Desde muy joven, la muerte no me provocó el terror que parecía causar en otros. Más bien la sentía como una presencia cercana, como una sombra que no amenaza, sino que acompaña. Con el paso del tiempo, esa intuición se volvió más clara, como si la muerte fuera una visitante silenciosa que observa desde lejos, esperando el momento en que la conciencia esté lista para mirarla sin miedo. Y cuando la enfermedad me llevó a tocar ese umbral de cerca, la sensación no fue de angustia, sino de una calma que no sabía que podía existir. No sentí la urgencia de pedir tiempo; solo una quietud que parecía decirme que lo esencial ya estaba dicho.

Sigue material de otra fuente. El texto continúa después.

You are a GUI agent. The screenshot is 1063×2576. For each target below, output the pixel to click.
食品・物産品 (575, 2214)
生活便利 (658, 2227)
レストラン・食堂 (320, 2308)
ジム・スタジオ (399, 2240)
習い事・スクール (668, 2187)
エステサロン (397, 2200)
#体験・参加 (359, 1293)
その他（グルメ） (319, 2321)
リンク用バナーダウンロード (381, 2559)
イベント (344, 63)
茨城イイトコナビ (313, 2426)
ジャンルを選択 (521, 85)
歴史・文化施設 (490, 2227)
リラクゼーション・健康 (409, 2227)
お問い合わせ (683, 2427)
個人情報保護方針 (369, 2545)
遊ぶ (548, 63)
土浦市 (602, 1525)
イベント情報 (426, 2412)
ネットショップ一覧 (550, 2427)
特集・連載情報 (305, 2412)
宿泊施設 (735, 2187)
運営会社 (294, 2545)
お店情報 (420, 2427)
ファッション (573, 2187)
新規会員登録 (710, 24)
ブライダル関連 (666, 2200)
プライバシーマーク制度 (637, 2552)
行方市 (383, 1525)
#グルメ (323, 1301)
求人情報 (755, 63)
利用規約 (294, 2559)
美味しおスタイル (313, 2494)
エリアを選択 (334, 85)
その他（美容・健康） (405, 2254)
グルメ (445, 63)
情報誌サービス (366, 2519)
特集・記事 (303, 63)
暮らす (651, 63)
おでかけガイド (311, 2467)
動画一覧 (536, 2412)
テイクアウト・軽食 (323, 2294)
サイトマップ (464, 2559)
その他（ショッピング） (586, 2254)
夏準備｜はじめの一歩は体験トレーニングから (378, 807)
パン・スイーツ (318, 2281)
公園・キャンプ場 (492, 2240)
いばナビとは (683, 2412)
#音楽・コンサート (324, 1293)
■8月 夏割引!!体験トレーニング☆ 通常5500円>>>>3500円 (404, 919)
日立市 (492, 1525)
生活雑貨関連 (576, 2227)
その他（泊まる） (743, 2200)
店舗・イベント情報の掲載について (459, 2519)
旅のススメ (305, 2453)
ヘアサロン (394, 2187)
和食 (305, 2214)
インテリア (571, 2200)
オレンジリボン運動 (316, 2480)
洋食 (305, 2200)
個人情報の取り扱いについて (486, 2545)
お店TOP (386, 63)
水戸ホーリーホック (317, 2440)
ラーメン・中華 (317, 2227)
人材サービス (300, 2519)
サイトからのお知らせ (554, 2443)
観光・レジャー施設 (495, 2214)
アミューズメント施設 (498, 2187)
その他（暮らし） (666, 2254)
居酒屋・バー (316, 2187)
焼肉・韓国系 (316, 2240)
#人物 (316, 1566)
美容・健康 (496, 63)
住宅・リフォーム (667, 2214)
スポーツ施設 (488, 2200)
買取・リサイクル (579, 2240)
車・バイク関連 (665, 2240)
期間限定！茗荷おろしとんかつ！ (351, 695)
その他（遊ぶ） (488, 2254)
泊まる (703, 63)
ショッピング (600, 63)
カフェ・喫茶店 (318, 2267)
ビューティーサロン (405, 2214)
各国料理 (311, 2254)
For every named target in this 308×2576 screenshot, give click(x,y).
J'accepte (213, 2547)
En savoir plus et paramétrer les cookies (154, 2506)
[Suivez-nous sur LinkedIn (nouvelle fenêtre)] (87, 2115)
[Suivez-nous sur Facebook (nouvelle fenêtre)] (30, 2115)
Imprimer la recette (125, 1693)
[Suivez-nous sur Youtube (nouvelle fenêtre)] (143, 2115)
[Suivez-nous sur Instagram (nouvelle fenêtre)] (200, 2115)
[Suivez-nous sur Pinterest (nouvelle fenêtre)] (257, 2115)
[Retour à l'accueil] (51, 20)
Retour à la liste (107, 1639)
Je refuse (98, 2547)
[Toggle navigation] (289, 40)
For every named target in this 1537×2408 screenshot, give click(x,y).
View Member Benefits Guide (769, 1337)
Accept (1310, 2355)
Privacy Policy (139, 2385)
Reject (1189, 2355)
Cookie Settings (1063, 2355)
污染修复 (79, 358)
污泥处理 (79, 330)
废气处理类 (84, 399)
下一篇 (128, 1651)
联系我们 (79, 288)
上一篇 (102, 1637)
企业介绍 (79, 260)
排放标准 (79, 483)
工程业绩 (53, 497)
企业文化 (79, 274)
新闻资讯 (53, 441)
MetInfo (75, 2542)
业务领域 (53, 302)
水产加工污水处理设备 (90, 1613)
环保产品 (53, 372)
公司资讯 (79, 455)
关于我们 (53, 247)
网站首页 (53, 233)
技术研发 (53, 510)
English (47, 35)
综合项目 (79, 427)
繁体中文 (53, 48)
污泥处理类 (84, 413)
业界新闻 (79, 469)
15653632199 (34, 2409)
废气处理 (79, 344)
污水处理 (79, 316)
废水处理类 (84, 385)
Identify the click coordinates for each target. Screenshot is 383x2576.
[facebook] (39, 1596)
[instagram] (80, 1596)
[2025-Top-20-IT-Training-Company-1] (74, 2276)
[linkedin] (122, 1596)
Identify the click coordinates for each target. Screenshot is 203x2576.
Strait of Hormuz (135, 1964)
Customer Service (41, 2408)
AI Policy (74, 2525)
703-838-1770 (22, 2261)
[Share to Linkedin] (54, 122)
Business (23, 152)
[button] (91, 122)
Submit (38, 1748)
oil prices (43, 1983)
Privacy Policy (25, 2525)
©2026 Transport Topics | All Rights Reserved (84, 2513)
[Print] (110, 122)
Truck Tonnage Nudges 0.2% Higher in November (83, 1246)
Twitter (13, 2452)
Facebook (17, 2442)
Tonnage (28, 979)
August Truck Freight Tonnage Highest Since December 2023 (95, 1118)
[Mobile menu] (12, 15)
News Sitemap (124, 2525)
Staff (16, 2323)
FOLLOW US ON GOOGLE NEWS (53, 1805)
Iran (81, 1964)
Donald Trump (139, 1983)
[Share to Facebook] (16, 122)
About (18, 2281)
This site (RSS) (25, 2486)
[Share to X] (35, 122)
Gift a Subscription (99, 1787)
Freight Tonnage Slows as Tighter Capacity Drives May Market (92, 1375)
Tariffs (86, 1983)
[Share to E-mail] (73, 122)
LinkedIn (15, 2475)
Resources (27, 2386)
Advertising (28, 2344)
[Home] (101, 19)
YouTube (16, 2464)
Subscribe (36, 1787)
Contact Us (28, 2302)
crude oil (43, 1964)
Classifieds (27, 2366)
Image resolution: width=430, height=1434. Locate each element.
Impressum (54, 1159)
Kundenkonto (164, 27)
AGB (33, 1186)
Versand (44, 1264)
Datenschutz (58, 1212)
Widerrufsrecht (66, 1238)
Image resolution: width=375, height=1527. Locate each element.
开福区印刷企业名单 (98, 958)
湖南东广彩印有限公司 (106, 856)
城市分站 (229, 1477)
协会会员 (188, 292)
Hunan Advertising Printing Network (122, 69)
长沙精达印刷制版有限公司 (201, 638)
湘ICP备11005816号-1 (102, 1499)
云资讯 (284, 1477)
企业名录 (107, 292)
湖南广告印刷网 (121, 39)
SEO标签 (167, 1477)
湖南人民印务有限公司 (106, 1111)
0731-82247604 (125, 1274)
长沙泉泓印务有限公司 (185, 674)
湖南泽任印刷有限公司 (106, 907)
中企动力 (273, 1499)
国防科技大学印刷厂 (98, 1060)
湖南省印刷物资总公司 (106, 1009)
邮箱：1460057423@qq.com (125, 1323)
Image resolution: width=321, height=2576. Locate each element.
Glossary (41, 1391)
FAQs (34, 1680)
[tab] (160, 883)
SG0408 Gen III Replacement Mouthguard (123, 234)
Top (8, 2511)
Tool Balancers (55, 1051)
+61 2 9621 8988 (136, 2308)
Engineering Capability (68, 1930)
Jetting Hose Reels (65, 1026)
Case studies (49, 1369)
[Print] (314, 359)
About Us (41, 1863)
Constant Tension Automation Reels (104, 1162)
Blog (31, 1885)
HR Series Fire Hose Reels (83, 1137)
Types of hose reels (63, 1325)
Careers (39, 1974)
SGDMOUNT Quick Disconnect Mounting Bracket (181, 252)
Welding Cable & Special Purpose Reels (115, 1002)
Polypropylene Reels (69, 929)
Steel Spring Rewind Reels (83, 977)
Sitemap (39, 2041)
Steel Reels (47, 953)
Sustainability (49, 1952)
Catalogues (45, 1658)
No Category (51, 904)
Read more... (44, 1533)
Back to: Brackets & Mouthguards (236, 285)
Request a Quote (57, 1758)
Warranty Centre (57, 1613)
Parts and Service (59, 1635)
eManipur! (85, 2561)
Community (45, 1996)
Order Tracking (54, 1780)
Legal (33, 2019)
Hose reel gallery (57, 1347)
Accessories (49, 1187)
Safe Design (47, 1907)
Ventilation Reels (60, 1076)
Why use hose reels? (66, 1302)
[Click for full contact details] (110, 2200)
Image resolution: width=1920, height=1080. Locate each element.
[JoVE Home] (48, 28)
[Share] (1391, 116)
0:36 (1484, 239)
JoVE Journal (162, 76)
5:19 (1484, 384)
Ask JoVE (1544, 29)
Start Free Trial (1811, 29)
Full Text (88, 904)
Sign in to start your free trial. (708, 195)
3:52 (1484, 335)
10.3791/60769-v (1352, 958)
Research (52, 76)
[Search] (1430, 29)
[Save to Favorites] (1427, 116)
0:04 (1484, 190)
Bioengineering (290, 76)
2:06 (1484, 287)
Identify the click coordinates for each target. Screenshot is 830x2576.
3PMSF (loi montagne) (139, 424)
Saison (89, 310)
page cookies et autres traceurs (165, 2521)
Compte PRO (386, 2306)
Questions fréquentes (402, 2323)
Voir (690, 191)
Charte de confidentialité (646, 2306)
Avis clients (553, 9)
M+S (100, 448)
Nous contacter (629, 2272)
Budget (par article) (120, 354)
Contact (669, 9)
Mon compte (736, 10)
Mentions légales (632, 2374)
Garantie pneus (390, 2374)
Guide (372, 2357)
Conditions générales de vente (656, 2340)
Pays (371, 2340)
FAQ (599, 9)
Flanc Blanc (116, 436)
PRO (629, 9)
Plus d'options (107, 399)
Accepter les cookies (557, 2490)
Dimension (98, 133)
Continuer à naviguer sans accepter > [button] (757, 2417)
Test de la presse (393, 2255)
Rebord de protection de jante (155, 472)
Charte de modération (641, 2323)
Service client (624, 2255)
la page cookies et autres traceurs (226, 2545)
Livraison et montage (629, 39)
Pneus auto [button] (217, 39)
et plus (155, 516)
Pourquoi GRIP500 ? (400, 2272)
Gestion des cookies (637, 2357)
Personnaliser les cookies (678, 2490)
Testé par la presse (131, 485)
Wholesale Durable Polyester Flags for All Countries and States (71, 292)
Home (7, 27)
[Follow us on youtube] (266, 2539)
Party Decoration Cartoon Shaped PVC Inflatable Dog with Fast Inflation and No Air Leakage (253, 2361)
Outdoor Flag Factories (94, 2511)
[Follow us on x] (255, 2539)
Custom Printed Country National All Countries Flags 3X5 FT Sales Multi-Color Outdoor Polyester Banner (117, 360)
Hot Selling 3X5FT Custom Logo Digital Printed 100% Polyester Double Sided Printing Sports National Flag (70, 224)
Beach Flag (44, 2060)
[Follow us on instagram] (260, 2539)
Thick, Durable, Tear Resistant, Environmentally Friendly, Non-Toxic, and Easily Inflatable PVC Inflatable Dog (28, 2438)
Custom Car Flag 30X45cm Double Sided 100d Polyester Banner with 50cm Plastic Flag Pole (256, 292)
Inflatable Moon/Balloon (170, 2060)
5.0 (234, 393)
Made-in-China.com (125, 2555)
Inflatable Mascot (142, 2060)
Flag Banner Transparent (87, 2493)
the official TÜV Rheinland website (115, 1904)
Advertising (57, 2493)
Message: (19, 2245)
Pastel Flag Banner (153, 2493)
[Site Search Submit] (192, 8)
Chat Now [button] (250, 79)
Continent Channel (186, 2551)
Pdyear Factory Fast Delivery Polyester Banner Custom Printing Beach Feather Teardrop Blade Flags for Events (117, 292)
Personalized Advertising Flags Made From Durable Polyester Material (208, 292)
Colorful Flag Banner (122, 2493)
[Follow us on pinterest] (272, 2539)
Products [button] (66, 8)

Fue entonces cuando comprendí el verdadero sentido de aquella frase: vivir no significa evitar la muerte, sino prepararse para recibirla con lucidez. La finitud, lejos de empobrecer la existencia, la vuelve más intensa. Nos recuerda que cada gesto, cada vínculo, cada despedida, tiene un peso que no siempre percibimos en la prisa cotidiana. Desde esa experiencia empecé a ver la vida como un proceso de desprendimiento: cada cambio, cada pérdida, cada transformación es un ensayo para morir un poco mejor. La muerte no aparece únicamente al final; atraviesa cada tránsito de nuestra historia.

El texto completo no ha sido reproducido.